#### SUPPLIED RECORDS
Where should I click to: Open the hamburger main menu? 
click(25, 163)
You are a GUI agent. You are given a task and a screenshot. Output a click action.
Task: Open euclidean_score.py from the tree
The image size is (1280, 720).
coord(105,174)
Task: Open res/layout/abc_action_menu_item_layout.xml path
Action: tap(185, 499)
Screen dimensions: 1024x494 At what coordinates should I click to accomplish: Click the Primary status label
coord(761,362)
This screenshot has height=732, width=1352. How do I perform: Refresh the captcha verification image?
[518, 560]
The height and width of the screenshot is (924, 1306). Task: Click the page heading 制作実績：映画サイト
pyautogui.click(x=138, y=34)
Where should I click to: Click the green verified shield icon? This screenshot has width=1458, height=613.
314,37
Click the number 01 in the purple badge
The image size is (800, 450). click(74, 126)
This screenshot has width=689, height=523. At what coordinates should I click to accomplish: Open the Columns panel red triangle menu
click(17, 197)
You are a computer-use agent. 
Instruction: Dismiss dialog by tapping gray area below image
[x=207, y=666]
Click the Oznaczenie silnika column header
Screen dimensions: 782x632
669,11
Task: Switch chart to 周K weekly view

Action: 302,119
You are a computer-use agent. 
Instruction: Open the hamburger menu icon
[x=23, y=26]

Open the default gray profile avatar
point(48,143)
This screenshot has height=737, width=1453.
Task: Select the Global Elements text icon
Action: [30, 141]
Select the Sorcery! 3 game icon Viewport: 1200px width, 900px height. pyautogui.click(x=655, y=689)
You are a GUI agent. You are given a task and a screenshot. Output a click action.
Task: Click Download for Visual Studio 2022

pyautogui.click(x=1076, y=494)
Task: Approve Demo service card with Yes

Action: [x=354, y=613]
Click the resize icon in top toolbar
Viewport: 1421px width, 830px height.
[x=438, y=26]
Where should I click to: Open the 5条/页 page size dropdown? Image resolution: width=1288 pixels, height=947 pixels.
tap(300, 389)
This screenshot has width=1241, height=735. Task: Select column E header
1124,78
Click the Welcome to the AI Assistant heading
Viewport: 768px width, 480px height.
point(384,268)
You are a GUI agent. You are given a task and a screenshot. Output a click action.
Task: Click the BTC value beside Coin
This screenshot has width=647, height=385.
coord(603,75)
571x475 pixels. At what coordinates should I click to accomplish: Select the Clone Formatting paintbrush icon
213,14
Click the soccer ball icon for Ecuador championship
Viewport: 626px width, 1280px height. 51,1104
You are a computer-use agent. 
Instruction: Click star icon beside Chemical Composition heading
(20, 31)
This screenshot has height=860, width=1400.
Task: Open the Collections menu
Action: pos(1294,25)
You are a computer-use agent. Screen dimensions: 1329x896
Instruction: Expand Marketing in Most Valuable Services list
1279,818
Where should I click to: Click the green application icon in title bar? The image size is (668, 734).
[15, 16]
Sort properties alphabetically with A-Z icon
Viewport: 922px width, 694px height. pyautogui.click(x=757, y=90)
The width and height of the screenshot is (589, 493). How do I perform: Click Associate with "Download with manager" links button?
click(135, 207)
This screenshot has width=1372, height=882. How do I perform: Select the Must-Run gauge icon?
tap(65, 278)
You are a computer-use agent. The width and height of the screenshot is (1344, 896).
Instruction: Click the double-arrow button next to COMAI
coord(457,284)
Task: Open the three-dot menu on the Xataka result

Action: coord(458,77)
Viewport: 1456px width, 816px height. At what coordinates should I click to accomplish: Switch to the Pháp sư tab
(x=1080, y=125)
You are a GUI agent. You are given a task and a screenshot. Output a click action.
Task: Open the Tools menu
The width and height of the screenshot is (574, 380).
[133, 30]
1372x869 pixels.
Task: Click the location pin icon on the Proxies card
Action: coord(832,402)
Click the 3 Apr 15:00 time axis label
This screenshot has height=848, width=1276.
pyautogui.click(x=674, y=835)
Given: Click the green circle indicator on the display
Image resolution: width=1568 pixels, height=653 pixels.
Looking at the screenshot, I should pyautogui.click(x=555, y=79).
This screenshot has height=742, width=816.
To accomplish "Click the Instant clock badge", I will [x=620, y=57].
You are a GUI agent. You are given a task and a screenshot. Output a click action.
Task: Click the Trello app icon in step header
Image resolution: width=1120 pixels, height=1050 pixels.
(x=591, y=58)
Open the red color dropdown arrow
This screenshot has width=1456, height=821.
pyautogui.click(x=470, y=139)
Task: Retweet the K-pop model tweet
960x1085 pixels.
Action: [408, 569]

#### CHALLENGE
Rewrite the entries above, replacing "hamburger" with "navigation" wherever it appears and leaving everything else unchanged.

#### WORKED ANSWER
Where should I click to: Open the navigation main menu? 
click(25, 163)
You are a GUI agent. You are given a task and a screenshot. Output a click action.
Task: Open euclidean_score.py from the tree
The image size is (1280, 720).
coord(105,174)
Task: Open res/layout/abc_action_menu_item_layout.xml path
Action: tap(185, 499)
Screen dimensions: 1024x494 At what coordinates should I click to accomplish: Click the Primary status label
coord(761,362)
This screenshot has height=732, width=1352. How do I perform: Refresh the captcha verification image?
[518, 560]
The height and width of the screenshot is (924, 1306). Task: Click the page heading 制作実績：映画サイト
pyautogui.click(x=138, y=34)
Where should I click to: Click the green verified shield icon? This screenshot has width=1458, height=613.
314,37
Click the number 01 in the purple badge
The image size is (800, 450). click(74, 126)
This screenshot has width=689, height=523. At what coordinates should I click to accomplish: Open the Columns panel red triangle menu
click(17, 197)
You are a computer-use agent. 
Instruction: Dismiss dialog by tapping gray area below image
[x=207, y=666]
Click the Oznaczenie silnika column header
Screen dimensions: 782x632
669,11
Task: Switch chart to 周K weekly view

Action: 302,119
You are a computer-use agent. 
Instruction: Open the navigation menu icon
[x=23, y=26]

Open the default gray profile avatar
point(48,143)
This screenshot has height=737, width=1453.
Task: Select the Global Elements text icon
Action: [30, 141]
Select the Sorcery! 3 game icon Viewport: 1200px width, 900px height. pyautogui.click(x=655, y=689)
You are a GUI agent. You are given a task and a screenshot. Output a click action.
Task: Click Download for Visual Studio 2022

pyautogui.click(x=1076, y=494)
Task: Approve Demo service card with Yes

Action: [x=354, y=613]
Click the resize icon in top toolbar
Viewport: 1421px width, 830px height.
[x=438, y=26]
Where should I click to: Open the 5条/页 page size dropdown? Image resolution: width=1288 pixels, height=947 pixels.
tap(300, 389)
This screenshot has width=1241, height=735. Task: Select column E header
1124,78
Click the Welcome to the AI Assistant heading
Viewport: 768px width, 480px height.
point(384,268)
You are a GUI agent. You are given a task and a screenshot. Output a click action.
Task: Click the BTC value beside Coin
This screenshot has width=647, height=385.
coord(603,75)
571x475 pixels. At what coordinates should I click to accomplish: Select the Clone Formatting paintbrush icon
213,14
Click the soccer ball icon for Ecuador championship
Viewport: 626px width, 1280px height. 51,1104
You are a computer-use agent. 
Instruction: Click star icon beside Chemical Composition heading
(20, 31)
This screenshot has height=860, width=1400.
Task: Open the Collections menu
Action: pos(1294,25)
You are a computer-use agent. Screen dimensions: 1329x896
Instruction: Expand Marketing in Most Valuable Services list
1279,818
Where should I click to: Click the green application icon in title bar? The image size is (668, 734).
[15, 16]
Sort properties alphabetically with A-Z icon
Viewport: 922px width, 694px height. pyautogui.click(x=757, y=90)
The width and height of the screenshot is (589, 493). How do I perform: Click Associate with "Download with manager" links button?
click(135, 207)
This screenshot has width=1372, height=882. How do I perform: Select the Must-Run gauge icon?
tap(65, 278)
You are a computer-use agent. The width and height of the screenshot is (1344, 896).
Instruction: Click the double-arrow button next to COMAI
coord(457,284)
Task: Open the three-dot menu on the Xataka result

Action: coord(458,77)
Viewport: 1456px width, 816px height. At what coordinates should I click to accomplish: Switch to the Pháp sư tab
(x=1080, y=125)
You are a GUI agent. You are given a task and a screenshot. Output a click action.
Task: Open the Tools menu
The width and height of the screenshot is (574, 380).
[133, 30]
1372x869 pixels.
Task: Click the location pin icon on the Proxies card
Action: coord(832,402)
Click the 3 Apr 15:00 time axis label
This screenshot has height=848, width=1276.
pyautogui.click(x=674, y=835)
Given: Click the green circle indicator on the display
Image resolution: width=1568 pixels, height=653 pixels.
Looking at the screenshot, I should pyautogui.click(x=555, y=79).
This screenshot has height=742, width=816.
To accomplish "Click the Instant clock badge", I will [x=620, y=57].
You are a GUI agent. You are given a task and a screenshot. Output a click action.
Task: Click the Trello app icon in step header
Image resolution: width=1120 pixels, height=1050 pixels.
(x=591, y=58)
Open the red color dropdown arrow
This screenshot has width=1456, height=821.
pyautogui.click(x=470, y=139)
Task: Retweet the K-pop model tweet
960x1085 pixels.
Action: [408, 569]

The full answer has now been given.